Last updated as at 19 July 2017

In [1]:
import pandas as pd
import numpy as np
import plotly
import plotly.graph_objs as go
plotly.offline.init_notebook_mode(connected=True)
%matplotlib inline

Logistic Regression

In this first part, we develop an unregularized logistic regression model that predicts whether a student gets admitted into a university.

In [2]:
admit_data = pd.read_csv("ex2data1.txt", header = None, 
                   names = ["Exam 1 Score", "Exam 2 Score", "Admission Result"])
admit_data.head()
Out[2]:
Exam 1 Score Exam 2 Score Admission Result
0 34.623660 78.024693 0
1 30.286711 43.894998 0
2 35.847409 72.902198 0
3 60.182599 86.308552 1
4 79.032736 75.344376 1

Filter the two groups of students, admitted and not admitted, and create two separate objects in the same figure.

In [3]:
admitted = admit_data[admit_data["Admission Result"] == 1]
notadmitted = admit_data[admit_data["Admission Result"] == 0]

Visualizing the data

In [4]:
admits = go.Scatter(x = admitted["Exam 1 Score"], 
                    y= admitted["Exam 2 Score"],
                    mode = "markers", name= "Admitted")
notadmits = go.Scatter(x = notadmitted["Exam 1 Score"],
                       y = notadmitted["Exam 2 Score"],
                       mode = "markers", name= "Not admitted")
plotly.offline.iplot({"data": [admits, notadmits],
                      "layout": go.Layout(title = "Scatter plot of training data",
                                          xaxis = dict(title="Exam 1 score"),
                                          yaxis = dict(title="Exam 2 score"))})

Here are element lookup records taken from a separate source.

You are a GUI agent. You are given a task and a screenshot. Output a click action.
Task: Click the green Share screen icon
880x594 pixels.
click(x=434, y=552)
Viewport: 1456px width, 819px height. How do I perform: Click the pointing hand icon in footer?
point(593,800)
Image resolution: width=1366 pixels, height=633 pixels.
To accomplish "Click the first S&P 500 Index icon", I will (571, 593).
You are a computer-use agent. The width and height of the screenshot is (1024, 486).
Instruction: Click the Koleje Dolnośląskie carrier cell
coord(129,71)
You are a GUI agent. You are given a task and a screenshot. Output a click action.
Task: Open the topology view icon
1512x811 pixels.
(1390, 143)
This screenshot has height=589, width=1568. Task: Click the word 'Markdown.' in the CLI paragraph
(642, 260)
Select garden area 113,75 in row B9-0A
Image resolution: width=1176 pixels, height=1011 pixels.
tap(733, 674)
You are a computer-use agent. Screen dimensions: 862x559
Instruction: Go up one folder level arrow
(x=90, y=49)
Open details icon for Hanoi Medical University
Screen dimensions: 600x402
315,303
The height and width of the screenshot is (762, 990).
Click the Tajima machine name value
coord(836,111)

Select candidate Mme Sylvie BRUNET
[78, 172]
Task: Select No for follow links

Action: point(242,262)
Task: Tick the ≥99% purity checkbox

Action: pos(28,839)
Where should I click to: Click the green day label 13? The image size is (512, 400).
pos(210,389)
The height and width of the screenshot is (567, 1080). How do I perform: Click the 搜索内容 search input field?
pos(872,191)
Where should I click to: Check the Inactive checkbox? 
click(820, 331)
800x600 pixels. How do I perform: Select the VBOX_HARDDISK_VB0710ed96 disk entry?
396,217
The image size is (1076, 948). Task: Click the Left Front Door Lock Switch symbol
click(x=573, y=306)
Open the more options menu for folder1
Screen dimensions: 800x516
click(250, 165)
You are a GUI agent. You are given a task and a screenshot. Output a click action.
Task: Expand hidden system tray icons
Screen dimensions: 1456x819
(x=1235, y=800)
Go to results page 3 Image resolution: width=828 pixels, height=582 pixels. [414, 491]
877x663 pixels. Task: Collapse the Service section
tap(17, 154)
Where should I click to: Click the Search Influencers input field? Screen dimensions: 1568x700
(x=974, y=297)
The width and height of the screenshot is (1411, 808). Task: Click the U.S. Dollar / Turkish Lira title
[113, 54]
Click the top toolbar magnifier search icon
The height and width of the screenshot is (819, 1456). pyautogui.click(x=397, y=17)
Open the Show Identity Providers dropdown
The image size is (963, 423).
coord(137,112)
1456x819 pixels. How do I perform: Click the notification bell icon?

Sigmoid, Cost, and Gradient Functions

In [5]:
def sigmoid(z):
    return 1 / (1 + np.exp(-z))
In [6]:
def compute_cost(theta, X, y):
    return 1/len(y) * (-y @ np.log(sigmoid(X@theta)) - (1-y) @ np.log(1-sigmoid(X@theta)) )

Implementation notes for compute_gradient()

Gradient function is vectorized according to the form given in the subsequent programming exercise 3 (I skipped ahead), making for an elegant implementation that does not use any loops.

In [7]:
def compute_gradient(theta, X, y):
    gradient = np.zeros(len(theta))
    XT = X.T
    beta = sigmoid(X@theta) - y
    gradient = 1/len(y) * XT@beta
    return gradient

Prepare the input matrices and vectors.

Matrix X is formed from a transpose in order to make it the design matrix. Parameter vector theta_init is initialized to 0 by convention.

In [8]:
X = np.array([np.ones(len(admit_data.index)), 
               admit_data["Exam 1 Score"], admit_data["Exam 2 Score"]]).T
theta_init = np.zeros(3)
# Do not need to reshape y to be a column vector, keep y as row vector 
# in order to complete the multiplication with y on the left hand side
# otherwise y needs to be on the right
y = np.asarray(admit_data["Admission Result"])
X[0:5]
Out[8]:
array([[  1.        ,  34.62365962,  78.02469282],
       [  1.        ,  30.28671077,  43.89499752],
       [  1.        ,  35.84740877,  72.90219803],
       [  1.        ,  60.18259939,  86.3085521 ],
       [  1.        ,  79.03273605,  75.34437644]])

Learning the parameters using conjugate gradient

Use of the minimize method in the scipy.optimize module requires some special care noted below.

Implementation notes

At first, also couldn't get the optimization to work, and it was because the arguments to my functions were in the order (X,y,theta). Based on some simple Googling, I came across this stackoverflow post and noticed that this person got his cost function to work correctly, and had his arguments in the order of (theta, X, y). It made me wonder if this order mattered. So I applied this change to my function and immediately the optimization worked!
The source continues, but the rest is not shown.